→ **PROBLEM DESCRIPTION**: Go through the entries below and copy each line that holds the word "will".

Saved entries:
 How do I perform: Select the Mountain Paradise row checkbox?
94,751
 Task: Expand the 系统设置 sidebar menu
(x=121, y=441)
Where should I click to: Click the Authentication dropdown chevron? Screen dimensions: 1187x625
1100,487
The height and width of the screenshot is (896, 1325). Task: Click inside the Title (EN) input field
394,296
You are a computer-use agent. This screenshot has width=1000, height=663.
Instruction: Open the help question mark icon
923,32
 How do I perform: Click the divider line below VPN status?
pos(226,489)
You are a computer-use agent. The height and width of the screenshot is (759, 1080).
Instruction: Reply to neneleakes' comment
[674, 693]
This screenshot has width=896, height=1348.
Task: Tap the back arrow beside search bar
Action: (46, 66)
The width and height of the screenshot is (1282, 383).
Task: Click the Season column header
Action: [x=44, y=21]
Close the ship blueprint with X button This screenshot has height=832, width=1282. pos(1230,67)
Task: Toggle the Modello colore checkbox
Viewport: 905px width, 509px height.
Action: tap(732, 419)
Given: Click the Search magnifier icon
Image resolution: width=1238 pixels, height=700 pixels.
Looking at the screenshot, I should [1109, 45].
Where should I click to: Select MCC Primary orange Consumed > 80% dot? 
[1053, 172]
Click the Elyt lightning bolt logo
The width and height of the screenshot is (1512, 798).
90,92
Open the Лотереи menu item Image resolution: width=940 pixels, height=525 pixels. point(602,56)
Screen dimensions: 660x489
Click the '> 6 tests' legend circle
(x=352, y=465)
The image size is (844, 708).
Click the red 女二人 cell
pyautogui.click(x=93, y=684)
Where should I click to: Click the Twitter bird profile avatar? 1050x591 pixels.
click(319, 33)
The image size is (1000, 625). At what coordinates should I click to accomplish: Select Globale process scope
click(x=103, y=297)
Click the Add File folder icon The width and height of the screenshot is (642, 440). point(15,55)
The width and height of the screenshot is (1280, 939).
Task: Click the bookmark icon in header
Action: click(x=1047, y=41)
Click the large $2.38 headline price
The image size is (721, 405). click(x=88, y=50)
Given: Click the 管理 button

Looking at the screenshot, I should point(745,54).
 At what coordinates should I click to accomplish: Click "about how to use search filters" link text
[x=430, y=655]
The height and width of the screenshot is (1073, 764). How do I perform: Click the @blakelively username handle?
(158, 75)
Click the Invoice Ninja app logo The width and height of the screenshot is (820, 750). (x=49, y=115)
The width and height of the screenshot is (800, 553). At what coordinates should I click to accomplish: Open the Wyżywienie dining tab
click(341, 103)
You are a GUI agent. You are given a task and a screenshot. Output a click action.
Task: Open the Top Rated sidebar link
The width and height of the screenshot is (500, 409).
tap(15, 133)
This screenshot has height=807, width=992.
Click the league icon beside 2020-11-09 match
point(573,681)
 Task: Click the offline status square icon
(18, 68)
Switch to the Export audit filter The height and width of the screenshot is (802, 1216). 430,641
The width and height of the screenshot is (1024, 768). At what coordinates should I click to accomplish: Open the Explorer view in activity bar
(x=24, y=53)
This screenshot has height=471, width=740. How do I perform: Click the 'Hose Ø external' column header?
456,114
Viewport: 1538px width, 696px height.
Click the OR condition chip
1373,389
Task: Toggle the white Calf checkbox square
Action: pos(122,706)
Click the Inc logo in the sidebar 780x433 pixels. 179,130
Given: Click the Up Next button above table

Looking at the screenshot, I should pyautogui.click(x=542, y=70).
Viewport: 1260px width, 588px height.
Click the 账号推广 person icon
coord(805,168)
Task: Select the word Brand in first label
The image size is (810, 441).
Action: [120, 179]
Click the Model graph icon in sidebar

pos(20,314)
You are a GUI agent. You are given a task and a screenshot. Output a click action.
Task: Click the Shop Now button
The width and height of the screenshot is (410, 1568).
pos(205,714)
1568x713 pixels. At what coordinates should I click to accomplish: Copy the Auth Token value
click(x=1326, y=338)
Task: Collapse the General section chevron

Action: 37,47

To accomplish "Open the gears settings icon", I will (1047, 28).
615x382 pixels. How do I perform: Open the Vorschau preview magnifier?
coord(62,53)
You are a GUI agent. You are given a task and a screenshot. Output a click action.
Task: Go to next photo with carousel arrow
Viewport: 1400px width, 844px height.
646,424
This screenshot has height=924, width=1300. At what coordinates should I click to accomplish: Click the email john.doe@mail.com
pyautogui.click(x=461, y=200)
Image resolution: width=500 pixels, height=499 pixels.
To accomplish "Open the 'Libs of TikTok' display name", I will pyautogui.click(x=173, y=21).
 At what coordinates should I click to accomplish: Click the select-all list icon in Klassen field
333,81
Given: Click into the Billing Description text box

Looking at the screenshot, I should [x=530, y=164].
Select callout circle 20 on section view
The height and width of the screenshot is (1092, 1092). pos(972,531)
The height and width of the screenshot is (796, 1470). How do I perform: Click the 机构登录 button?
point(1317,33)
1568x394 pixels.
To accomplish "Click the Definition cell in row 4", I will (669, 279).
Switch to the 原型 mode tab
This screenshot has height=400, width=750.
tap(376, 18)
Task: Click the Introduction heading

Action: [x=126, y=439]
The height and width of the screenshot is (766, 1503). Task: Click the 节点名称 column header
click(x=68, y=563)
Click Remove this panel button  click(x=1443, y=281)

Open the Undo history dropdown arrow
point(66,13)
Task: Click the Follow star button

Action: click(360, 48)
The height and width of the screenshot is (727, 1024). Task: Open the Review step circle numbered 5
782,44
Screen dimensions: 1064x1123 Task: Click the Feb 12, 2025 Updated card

→ **RESULT**:
To accomplish "Open the gears settings icon", I will (1047, 28).
To accomplish "Open the 'Libs of TikTok' display name", I will pyautogui.click(x=173, y=21).
To accomplish "Click the Definition cell in row 4", I will (669, 279).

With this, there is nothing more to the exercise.